General information
- Location: Fulton Street and Boerum Place Downtown Brooklyn, Brooklyn, New York
- Coordinates: 40°41′32″N 73°59′21″W﻿ / ﻿40.692136°N 73.989034°W
- Line: BMT Fulton Street Line
- Platforms: 2 side platforms
- Tracks: 2

Construction
- Structure type: Elevated

History
- Opened: April 24, 1888; 138 years ago
- Closed: June 1, 1940; 86 years ago

Former services
| Preceding station | BMT Lines |  |  | Following station |
| Myrtle Avenue toward Park Row or Fulton Ferry |  | 13: Fulton Street Local |  | Elm Place–Duffield Street toward Lefferts Avenue |
Court Street One-way operation

Location

= Boerum Place station =

Boerum Place was a station on the demolished BMT Fulton Street Line. The Fulton Street Elevated was built by the Kings County Elevated Railway Company and this station started service on April 24, 1888. The station had 2 tracks and 1 island platform. It was served by trains of the BMT Fulton Street Line, and until 1920, trains of the BMT Brighton Line.

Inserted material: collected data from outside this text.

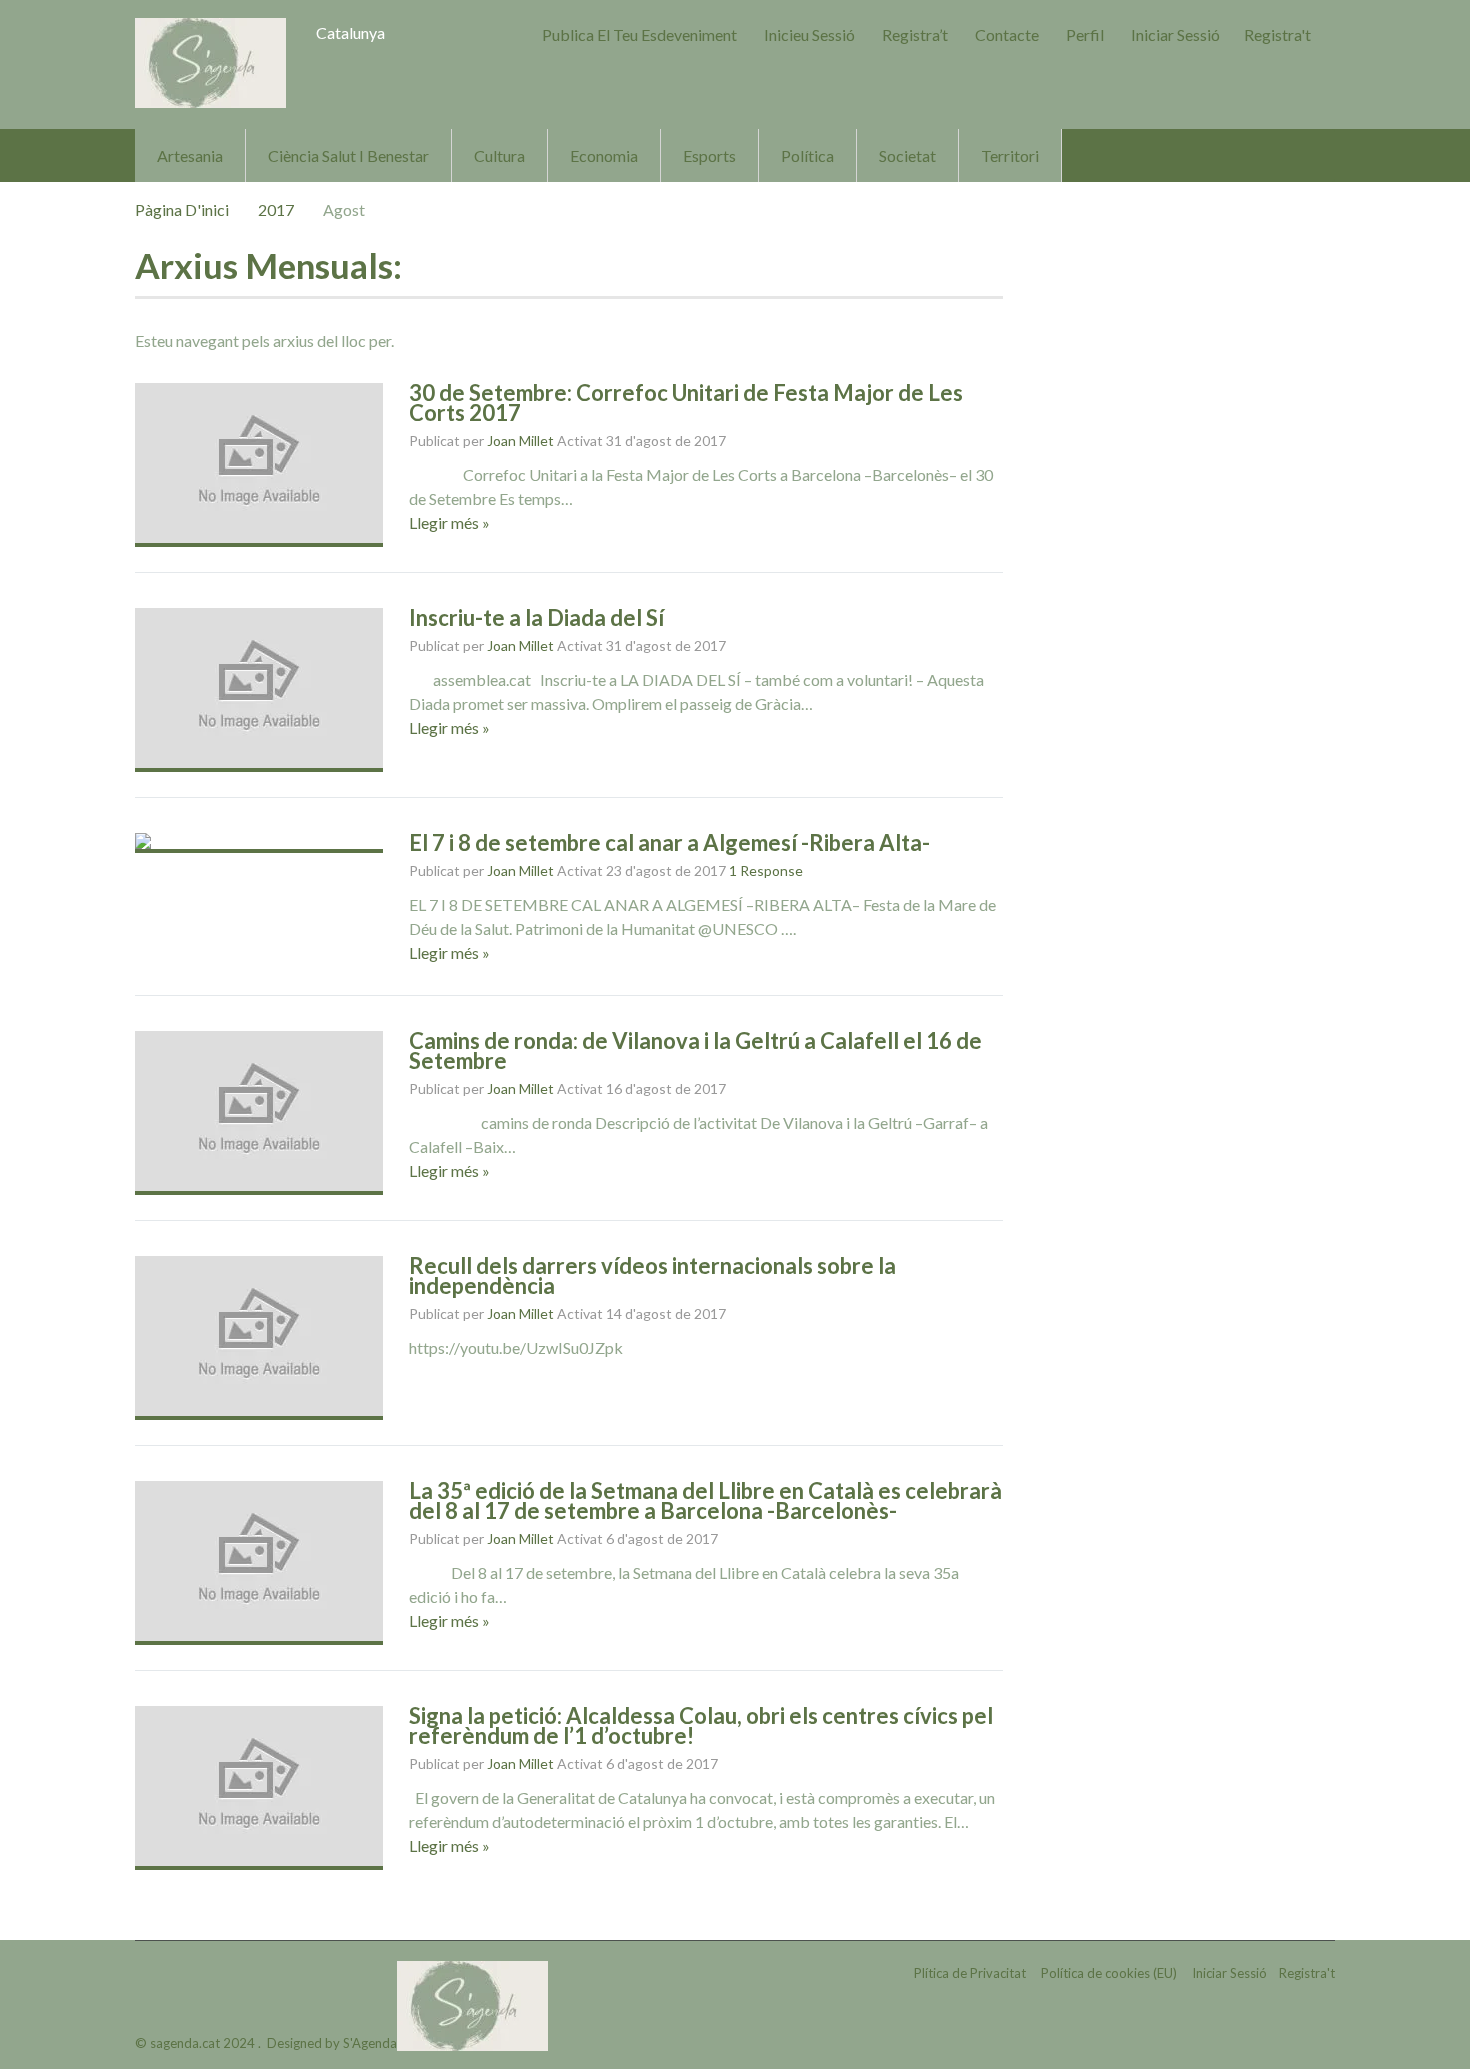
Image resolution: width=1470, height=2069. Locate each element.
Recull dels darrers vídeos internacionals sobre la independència (652, 1275)
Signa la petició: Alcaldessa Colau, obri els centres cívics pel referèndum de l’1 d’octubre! (701, 1725)
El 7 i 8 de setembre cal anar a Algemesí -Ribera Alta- (669, 842)
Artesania (190, 155)
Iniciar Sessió (1175, 34)
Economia (604, 155)
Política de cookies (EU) (1109, 1973)
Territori (1010, 155)
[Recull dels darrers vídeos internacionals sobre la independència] (259, 1338)
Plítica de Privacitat (970, 1973)
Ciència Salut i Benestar (348, 155)
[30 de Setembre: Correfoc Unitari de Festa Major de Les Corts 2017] (259, 465)
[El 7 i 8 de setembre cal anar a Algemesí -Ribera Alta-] (259, 843)
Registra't (1277, 34)
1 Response (766, 870)
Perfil (1085, 34)
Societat (907, 155)
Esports (709, 155)
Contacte (1007, 34)
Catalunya (350, 32)
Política (807, 155)
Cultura (499, 155)
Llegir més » (449, 522)
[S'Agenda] (210, 63)
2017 (276, 209)
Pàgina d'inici (182, 209)
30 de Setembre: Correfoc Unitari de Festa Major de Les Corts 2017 (686, 402)
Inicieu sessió (809, 34)
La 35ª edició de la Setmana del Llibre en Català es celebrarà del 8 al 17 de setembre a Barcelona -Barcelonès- (705, 1500)
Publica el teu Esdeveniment (639, 34)
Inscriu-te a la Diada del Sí (536, 617)
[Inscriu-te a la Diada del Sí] (259, 690)
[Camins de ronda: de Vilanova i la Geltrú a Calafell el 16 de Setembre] (259, 1113)
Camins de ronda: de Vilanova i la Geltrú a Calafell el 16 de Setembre (695, 1050)
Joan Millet (520, 440)
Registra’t (915, 34)
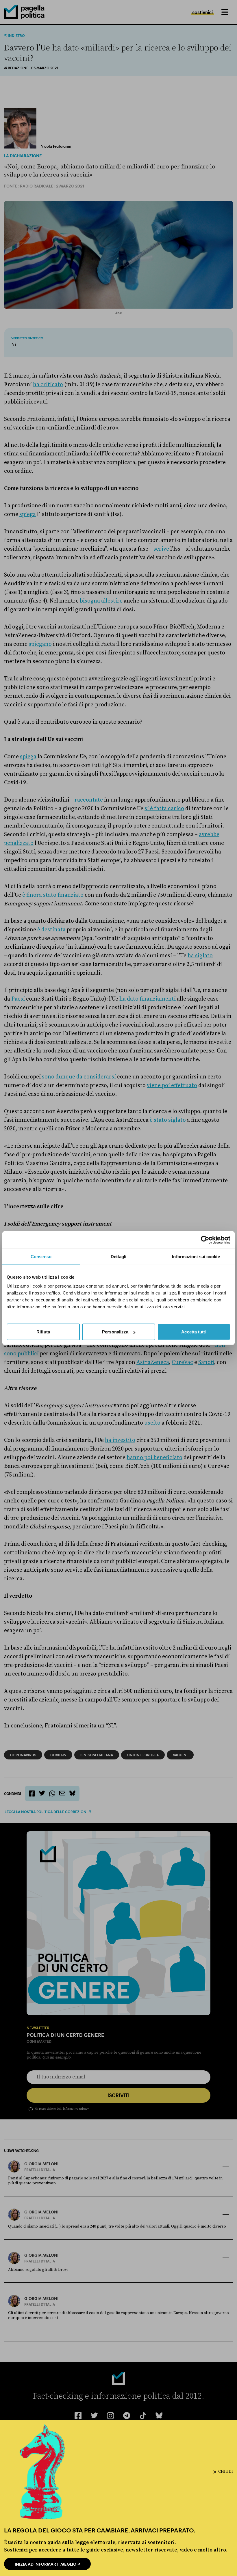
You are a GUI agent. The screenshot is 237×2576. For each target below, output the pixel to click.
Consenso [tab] (41, 1256)
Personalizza (115, 1331)
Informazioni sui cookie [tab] (196, 1256)
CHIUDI (225, 2471)
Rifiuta (43, 1331)
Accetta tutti (193, 1331)
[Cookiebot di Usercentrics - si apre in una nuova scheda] (205, 1239)
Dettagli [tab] (119, 1256)
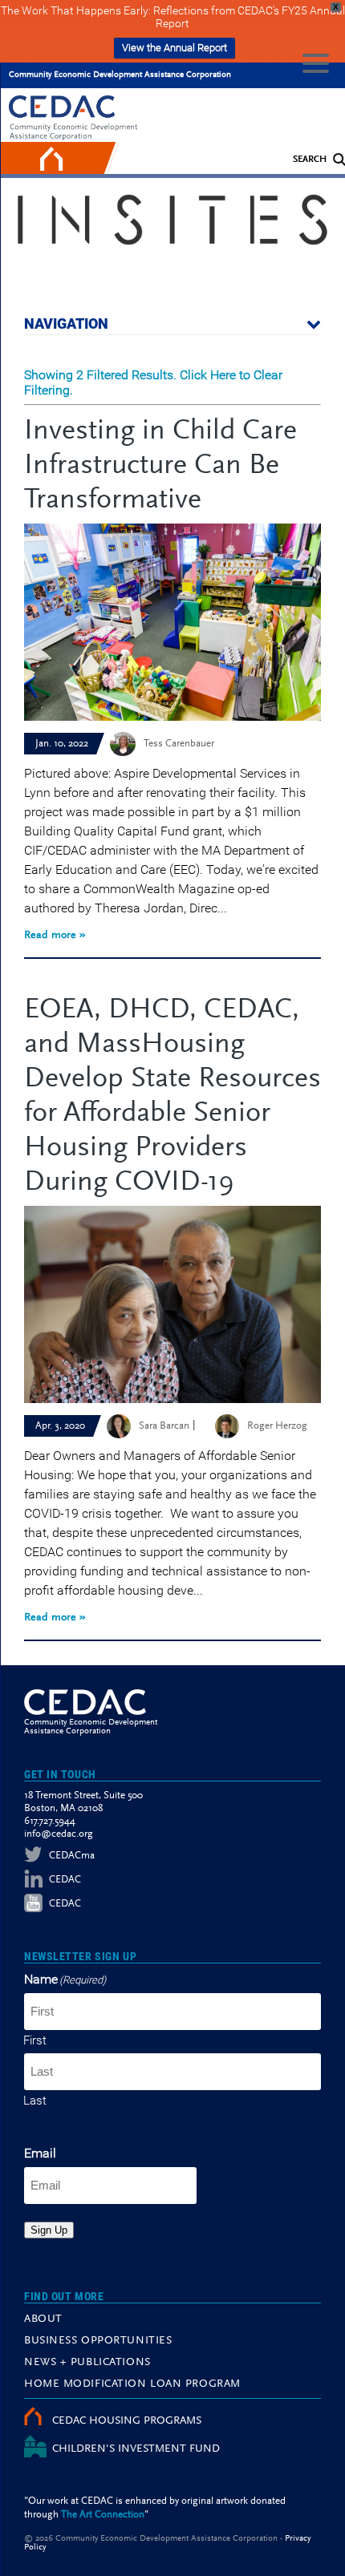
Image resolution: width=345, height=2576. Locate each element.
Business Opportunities (98, 2341)
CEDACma (72, 1855)
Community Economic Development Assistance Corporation (120, 75)
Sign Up (48, 2230)
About (43, 2319)
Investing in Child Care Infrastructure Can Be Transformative (160, 467)
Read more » (55, 935)
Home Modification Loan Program (132, 2384)
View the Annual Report (174, 48)
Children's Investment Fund (136, 2449)
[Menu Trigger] (316, 62)
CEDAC (65, 1879)
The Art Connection (102, 2514)
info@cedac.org (58, 1834)
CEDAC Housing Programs (126, 2421)
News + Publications (87, 2362)
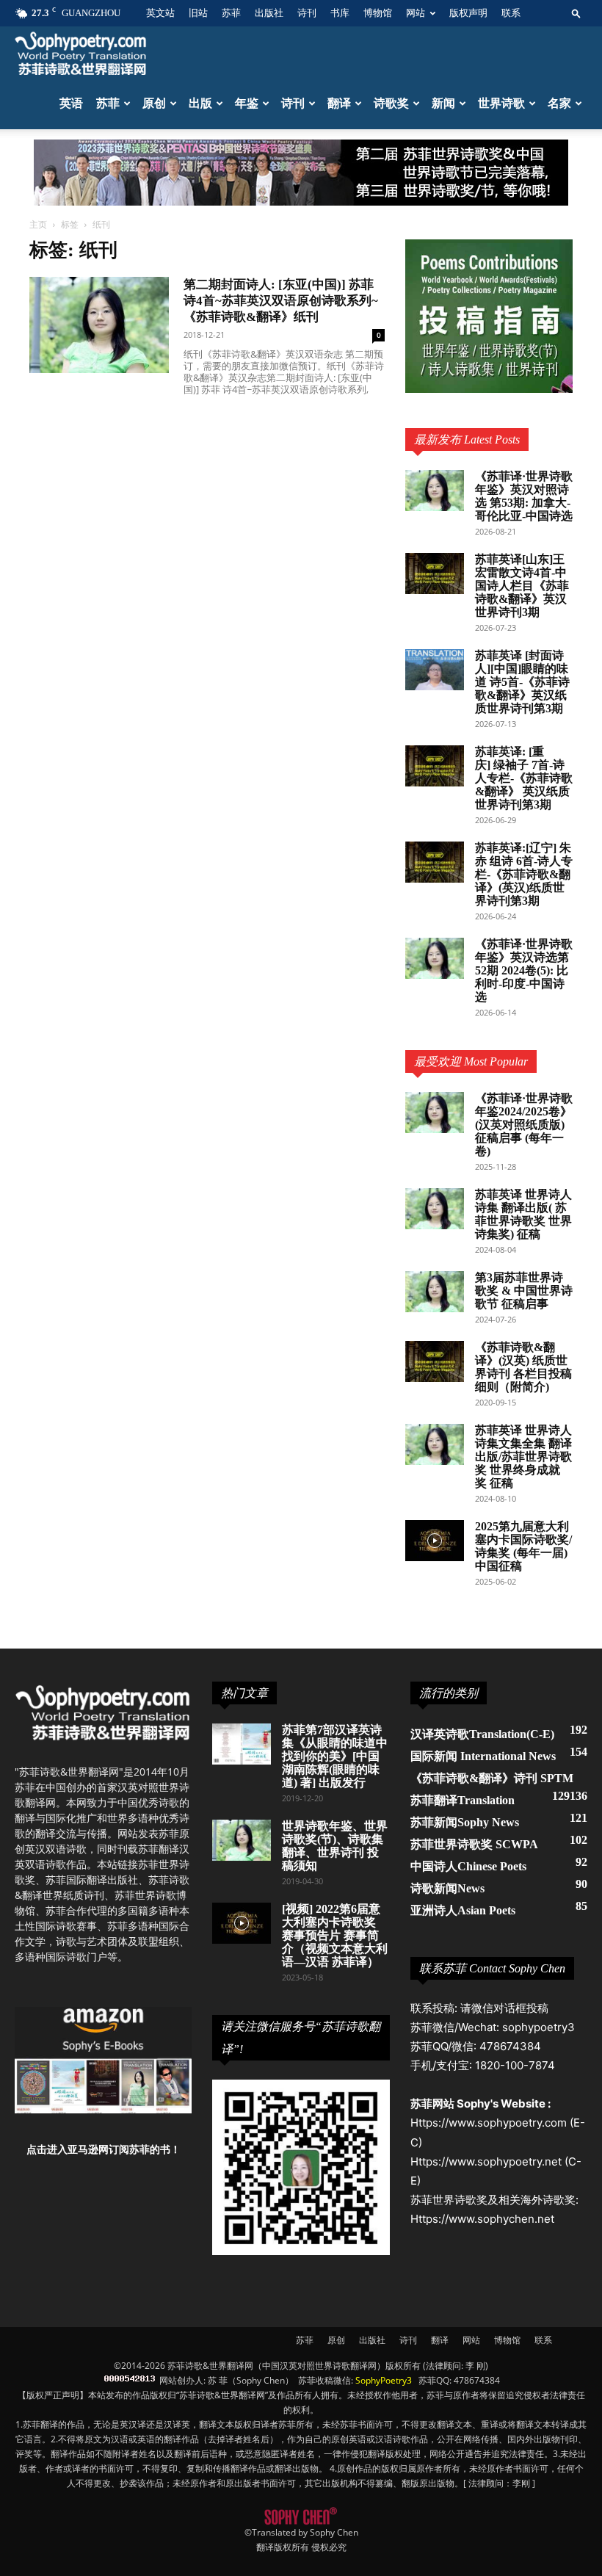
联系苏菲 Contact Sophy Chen (492, 1968)
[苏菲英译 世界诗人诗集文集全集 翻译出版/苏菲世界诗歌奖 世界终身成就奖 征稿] (434, 1444)
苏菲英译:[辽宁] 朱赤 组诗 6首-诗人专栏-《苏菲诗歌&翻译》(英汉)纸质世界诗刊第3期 (524, 874)
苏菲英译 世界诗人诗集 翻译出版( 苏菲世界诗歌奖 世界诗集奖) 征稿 (523, 1214)
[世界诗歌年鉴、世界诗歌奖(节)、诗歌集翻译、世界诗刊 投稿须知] (241, 1840)
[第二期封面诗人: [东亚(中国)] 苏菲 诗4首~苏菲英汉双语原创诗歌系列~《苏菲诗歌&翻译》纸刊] (99, 325)
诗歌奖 (391, 103)
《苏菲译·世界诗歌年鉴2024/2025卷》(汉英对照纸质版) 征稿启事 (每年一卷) (524, 1124)
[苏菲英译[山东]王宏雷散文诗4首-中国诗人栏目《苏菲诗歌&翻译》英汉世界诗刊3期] (434, 573)
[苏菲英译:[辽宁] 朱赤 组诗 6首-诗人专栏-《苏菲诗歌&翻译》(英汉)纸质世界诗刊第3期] (434, 862)
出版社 (269, 12)
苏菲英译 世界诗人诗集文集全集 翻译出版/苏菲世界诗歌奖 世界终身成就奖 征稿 (523, 1456)
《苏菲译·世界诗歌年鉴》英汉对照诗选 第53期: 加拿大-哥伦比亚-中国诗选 (524, 496)
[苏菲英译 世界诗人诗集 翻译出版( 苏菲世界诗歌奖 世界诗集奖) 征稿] (434, 1208)
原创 (154, 103)
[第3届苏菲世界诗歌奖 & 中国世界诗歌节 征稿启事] (434, 1291)
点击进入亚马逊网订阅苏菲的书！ (103, 2149)
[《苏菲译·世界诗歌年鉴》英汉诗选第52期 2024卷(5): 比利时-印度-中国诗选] (434, 958)
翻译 (339, 103)
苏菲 (231, 12)
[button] (576, 12)
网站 (415, 12)
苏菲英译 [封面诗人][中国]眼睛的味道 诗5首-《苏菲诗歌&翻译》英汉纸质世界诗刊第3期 (522, 681)
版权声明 (468, 12)
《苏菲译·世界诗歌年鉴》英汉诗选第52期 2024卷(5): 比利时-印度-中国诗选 (524, 970)
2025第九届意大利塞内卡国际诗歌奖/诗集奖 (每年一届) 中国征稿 (523, 1546)
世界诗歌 (501, 103)
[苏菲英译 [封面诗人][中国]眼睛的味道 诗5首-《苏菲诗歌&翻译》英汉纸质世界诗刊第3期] (434, 669)
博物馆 (377, 12)
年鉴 (246, 103)
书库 (339, 12)
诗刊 (306, 12)
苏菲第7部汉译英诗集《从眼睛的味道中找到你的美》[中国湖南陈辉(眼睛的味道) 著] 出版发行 (335, 1756)
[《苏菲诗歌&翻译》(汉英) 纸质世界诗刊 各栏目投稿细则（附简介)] (434, 1361)
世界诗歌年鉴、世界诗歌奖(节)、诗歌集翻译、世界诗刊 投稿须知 (335, 1846)
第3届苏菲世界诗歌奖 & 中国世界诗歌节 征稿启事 (524, 1290)
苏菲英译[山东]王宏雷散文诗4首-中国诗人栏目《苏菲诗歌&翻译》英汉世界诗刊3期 (522, 585)
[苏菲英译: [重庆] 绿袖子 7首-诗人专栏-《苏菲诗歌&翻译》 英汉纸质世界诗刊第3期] (434, 765)
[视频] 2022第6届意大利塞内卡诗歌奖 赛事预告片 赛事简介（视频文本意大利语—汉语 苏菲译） (335, 1935)
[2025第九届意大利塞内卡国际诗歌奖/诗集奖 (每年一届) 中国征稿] (434, 1540)
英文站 (160, 12)
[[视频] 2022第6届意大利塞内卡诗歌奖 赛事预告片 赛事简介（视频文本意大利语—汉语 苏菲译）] (241, 1923)
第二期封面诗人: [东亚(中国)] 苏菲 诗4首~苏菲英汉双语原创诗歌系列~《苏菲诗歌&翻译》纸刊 (281, 301)
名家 (559, 103)
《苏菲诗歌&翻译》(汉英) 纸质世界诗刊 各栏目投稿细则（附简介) (523, 1367)
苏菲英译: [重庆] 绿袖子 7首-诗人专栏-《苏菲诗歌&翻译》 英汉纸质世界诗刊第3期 (524, 778)
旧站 (198, 12)
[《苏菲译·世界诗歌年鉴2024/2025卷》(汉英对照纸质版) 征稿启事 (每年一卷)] (434, 1112)
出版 (200, 103)
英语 (71, 103)
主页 (38, 224)
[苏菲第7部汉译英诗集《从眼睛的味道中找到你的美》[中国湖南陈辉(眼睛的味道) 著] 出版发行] (241, 1744)
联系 (511, 12)
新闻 (443, 103)
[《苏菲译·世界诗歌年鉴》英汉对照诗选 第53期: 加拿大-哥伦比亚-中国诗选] (434, 490)
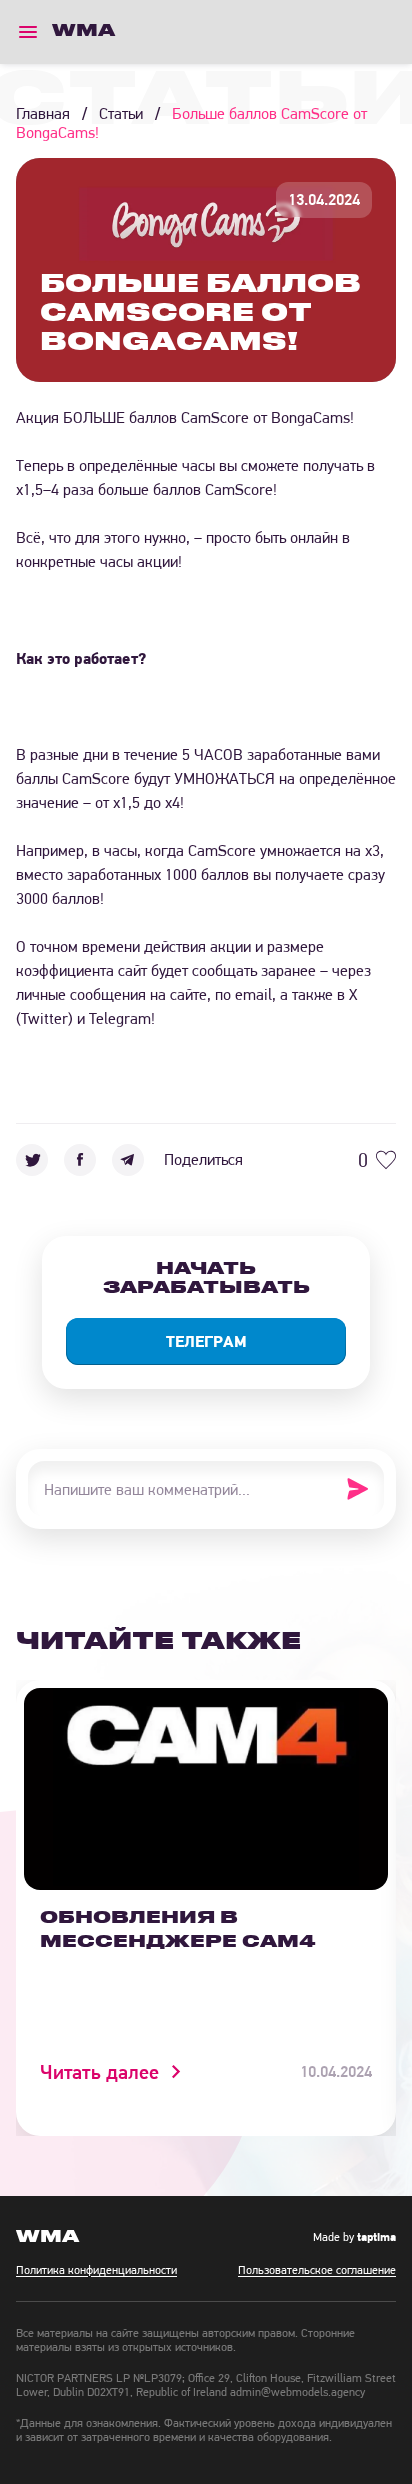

This station was served by steam locomotives between 1888 and 1899. In 1898, the Brooklyn Rapid Transit Company (BRT) absorbed the Kings County Elevated Railway, and it took over the Fulton Street El, and it was electrified on July 3, 1899. It closed on June 1, 1940, when all service from Fulton Ferry and Park Row to Rockaway Avenue was abandoned, as it came under city ownership.